— EXERCISE GOAL —
Filter the data for lines with the word "heading" and copy those lines.

— RECORD SET —
+ + + + + + +

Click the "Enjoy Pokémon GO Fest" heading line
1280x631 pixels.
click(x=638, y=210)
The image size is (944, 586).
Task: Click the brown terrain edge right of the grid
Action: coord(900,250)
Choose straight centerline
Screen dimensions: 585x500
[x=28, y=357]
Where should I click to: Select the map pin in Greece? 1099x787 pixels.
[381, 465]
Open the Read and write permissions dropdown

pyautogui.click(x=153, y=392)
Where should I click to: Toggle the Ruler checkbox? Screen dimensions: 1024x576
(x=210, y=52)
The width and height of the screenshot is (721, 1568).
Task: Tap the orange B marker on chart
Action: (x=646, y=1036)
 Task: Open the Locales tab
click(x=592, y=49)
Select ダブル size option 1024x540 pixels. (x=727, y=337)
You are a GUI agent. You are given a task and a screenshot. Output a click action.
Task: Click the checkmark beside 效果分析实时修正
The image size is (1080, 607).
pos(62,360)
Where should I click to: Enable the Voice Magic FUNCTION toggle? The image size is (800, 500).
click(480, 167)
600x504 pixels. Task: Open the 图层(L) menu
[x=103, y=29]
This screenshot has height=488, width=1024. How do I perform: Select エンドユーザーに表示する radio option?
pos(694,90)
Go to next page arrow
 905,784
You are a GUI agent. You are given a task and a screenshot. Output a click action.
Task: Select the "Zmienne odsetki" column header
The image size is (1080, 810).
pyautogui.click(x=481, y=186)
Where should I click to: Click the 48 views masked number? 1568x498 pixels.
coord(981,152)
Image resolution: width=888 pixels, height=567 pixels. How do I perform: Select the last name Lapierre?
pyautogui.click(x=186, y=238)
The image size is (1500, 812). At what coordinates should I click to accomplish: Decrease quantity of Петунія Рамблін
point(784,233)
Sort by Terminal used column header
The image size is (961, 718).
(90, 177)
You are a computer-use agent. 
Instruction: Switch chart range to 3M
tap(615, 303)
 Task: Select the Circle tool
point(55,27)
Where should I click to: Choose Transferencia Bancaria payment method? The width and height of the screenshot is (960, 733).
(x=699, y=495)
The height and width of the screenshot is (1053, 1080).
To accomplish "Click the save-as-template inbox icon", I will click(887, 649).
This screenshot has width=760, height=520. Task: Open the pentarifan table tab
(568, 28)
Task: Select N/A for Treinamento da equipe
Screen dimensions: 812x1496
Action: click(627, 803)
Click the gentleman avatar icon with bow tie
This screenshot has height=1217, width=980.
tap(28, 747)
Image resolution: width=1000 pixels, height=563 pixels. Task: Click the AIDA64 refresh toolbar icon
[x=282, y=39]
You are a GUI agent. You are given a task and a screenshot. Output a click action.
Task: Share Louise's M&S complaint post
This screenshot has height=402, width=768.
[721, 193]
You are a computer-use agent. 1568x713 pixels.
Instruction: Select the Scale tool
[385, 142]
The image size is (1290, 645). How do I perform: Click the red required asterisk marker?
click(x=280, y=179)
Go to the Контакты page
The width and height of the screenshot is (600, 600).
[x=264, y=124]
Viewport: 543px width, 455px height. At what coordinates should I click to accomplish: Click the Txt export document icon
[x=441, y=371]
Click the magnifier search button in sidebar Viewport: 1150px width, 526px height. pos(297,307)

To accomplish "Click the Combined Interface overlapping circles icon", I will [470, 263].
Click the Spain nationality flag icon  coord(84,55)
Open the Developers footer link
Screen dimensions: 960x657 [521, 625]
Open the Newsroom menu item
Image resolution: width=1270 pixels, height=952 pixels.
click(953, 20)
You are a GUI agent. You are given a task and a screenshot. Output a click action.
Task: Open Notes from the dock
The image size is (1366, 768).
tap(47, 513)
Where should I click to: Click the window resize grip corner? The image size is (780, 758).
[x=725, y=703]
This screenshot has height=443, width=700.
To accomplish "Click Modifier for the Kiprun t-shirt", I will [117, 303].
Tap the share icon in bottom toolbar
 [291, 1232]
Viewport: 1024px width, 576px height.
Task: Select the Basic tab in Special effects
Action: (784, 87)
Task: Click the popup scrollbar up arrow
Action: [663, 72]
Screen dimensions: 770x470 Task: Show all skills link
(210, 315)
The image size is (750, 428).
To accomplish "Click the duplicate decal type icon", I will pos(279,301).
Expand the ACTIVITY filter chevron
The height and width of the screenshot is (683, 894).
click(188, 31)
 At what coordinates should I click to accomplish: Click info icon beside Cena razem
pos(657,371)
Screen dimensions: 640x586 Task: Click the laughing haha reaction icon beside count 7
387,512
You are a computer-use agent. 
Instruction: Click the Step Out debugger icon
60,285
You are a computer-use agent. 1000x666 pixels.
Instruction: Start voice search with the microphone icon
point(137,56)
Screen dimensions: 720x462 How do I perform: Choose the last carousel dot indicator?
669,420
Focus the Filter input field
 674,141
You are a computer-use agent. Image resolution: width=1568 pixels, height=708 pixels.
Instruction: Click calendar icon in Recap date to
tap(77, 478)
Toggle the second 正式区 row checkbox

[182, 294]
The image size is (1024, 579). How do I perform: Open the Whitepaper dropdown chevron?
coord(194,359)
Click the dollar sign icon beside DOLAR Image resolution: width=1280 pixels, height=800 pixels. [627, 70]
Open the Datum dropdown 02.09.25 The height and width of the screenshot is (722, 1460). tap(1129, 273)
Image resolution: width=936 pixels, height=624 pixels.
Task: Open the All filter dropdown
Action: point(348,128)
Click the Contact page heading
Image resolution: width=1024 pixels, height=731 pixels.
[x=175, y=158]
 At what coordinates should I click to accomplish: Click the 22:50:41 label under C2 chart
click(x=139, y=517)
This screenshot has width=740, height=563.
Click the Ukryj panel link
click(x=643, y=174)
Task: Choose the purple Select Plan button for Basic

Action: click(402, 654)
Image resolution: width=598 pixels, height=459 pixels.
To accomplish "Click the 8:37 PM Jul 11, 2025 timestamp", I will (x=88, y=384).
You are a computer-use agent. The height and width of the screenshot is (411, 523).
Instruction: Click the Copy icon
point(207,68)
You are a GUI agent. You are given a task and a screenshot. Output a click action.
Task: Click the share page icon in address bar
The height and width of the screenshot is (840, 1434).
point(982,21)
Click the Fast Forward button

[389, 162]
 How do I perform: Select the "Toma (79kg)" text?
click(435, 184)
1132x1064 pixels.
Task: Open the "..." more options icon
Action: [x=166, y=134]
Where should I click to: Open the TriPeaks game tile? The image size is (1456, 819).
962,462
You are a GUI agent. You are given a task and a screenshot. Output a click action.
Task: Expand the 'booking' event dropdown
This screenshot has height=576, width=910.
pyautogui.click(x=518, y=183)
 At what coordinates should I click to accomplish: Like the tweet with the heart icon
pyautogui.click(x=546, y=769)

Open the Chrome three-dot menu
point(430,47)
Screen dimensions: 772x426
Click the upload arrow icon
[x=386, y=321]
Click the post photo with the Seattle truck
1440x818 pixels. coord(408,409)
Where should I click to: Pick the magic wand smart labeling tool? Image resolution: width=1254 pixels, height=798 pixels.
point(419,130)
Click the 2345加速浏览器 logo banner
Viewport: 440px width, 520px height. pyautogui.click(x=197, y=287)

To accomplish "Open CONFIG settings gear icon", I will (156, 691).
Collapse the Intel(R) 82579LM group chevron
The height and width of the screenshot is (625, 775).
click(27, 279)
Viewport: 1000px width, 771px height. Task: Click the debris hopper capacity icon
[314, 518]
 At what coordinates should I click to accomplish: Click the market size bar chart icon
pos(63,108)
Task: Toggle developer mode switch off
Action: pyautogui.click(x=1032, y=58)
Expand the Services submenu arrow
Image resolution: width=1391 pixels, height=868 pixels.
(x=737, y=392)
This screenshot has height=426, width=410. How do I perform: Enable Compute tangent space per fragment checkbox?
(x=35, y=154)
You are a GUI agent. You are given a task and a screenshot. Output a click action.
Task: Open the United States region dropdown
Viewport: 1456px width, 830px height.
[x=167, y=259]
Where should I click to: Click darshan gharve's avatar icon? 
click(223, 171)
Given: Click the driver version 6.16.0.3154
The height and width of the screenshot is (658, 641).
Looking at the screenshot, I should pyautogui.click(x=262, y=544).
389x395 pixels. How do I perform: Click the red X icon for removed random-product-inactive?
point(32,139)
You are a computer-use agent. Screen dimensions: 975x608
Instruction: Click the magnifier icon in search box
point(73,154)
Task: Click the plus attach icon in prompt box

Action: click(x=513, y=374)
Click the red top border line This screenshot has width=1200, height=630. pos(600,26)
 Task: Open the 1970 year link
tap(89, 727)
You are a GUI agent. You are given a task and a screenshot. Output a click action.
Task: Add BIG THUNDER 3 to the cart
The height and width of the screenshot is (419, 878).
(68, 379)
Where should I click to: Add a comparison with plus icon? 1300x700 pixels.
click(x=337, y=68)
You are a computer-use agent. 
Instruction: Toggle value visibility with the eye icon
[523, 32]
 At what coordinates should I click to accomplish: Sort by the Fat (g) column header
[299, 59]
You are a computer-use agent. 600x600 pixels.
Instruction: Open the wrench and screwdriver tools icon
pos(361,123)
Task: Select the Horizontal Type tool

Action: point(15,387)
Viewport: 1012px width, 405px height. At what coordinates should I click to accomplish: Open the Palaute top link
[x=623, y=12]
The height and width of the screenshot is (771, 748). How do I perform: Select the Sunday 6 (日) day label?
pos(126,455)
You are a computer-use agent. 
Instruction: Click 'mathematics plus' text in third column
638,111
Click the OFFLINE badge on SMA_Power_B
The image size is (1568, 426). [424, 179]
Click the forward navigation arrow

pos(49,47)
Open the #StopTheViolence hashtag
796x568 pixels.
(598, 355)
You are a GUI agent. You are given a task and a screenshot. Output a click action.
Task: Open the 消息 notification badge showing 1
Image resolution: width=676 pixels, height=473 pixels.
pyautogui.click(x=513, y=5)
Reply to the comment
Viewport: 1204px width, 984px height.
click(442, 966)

+ + + + + + +

— EXERCISE RESPONSE —
Click the "Enjoy Pokémon GO Fest" heading line
Click the Contact page heading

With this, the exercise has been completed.